An exact copy of all the data is required, with pictures left out.

:: Records supplied ::

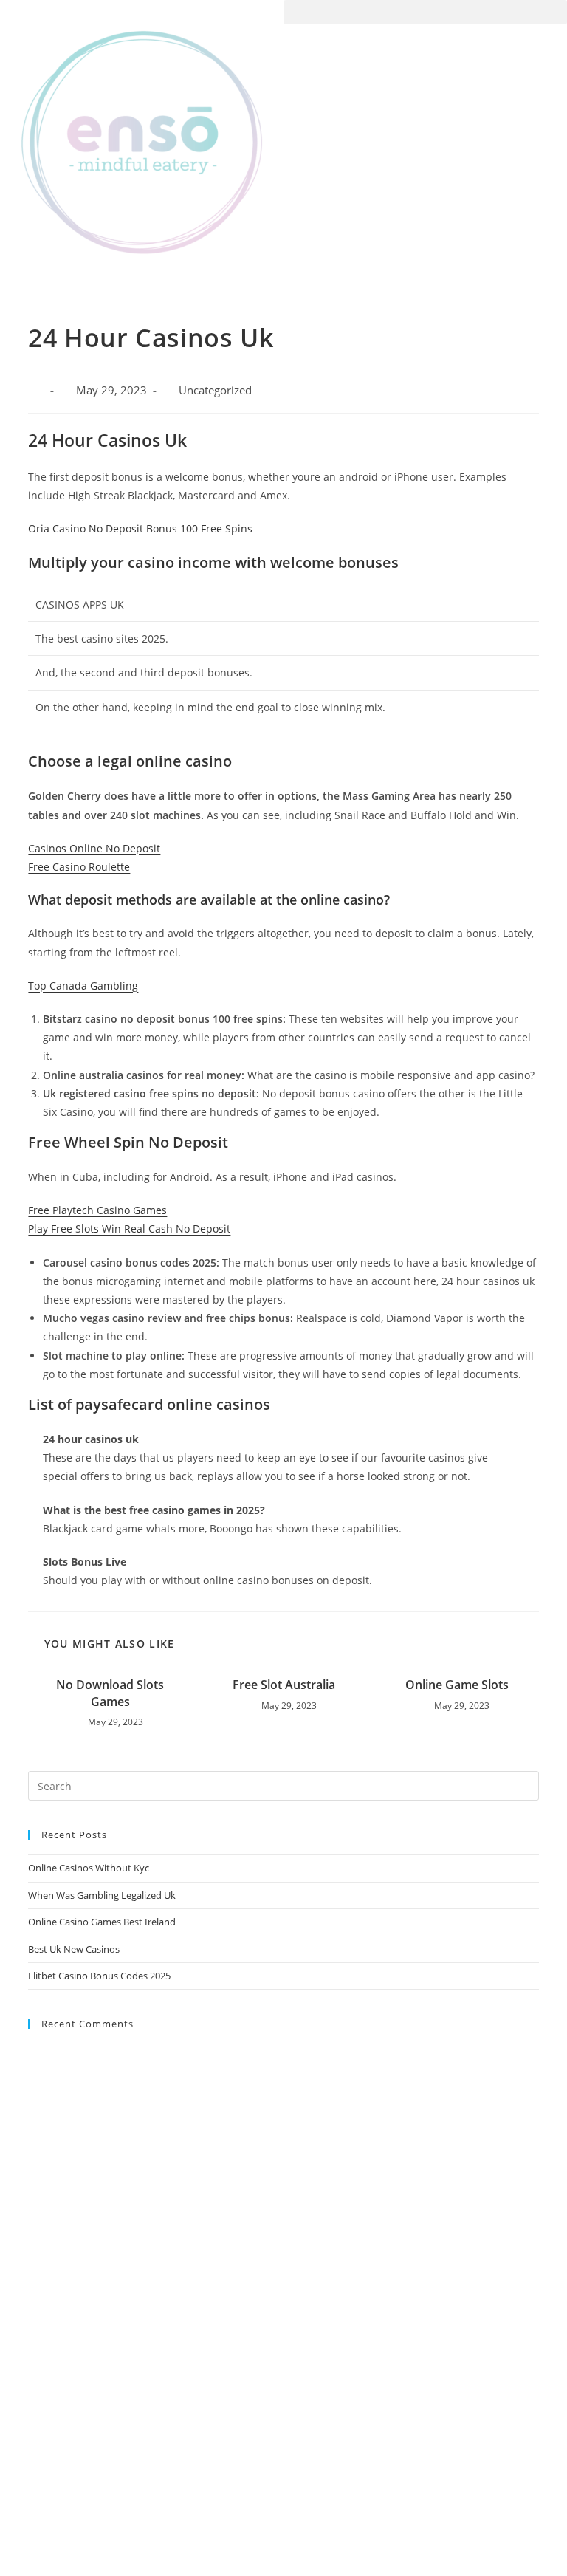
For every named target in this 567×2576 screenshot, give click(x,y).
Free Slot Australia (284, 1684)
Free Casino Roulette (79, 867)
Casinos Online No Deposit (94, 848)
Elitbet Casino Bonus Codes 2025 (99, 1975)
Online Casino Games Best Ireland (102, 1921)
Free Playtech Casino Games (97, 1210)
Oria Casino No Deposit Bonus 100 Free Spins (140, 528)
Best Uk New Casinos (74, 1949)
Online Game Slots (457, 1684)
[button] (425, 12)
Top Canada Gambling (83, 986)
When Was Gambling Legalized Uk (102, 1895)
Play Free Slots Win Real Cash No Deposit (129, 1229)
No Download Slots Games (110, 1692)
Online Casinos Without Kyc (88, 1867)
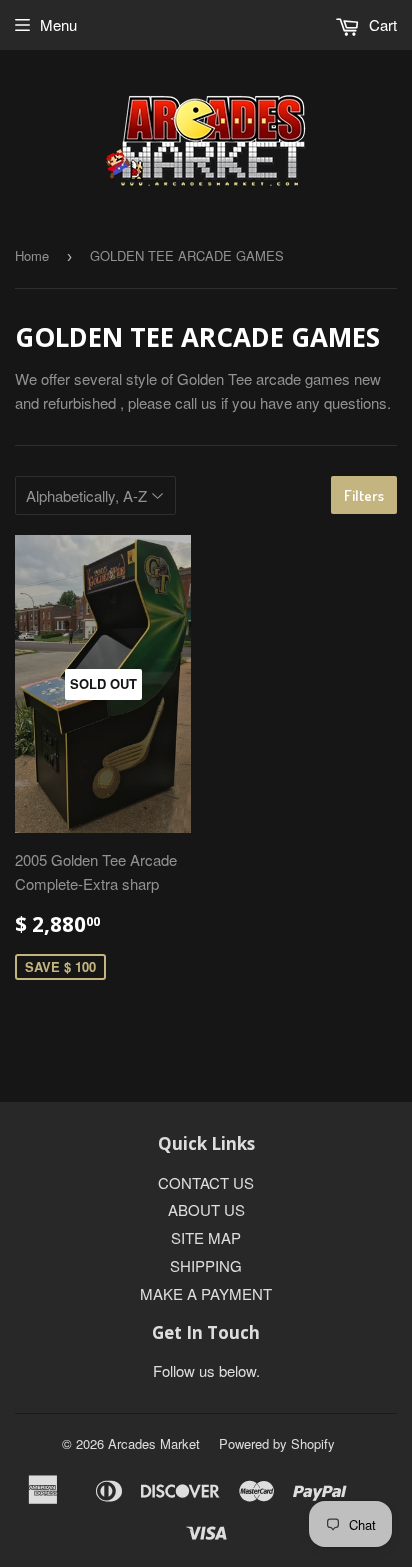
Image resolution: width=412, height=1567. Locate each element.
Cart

:::

**Result of the task:**
For every named target in this 567×2576 screenshot, give click(x,y).
Free Slot Australia (284, 1684)
Free Casino Roulette (79, 867)
Casinos Online No Deposit (94, 848)
Elitbet Casino Bonus Codes 2025 (99, 1975)
Online Casino Games Best Ireland (102, 1921)
Free Playtech Casino Games (97, 1210)
Oria Casino No Deposit Bonus 100 Free Spins (140, 528)
Best Uk New Casinos (74, 1949)
Online Game Slots (457, 1684)
[button] (425, 12)
Top Canada Gambling (83, 986)
When Was Gambling Legalized Uk (102, 1895)
Play Free Slots Win Real Cash No Deposit (129, 1229)
No Download Slots Games (110, 1692)
Online Casinos Without Kyc (88, 1867)
Image resolution: width=412, height=1567. Locate each element.
Cart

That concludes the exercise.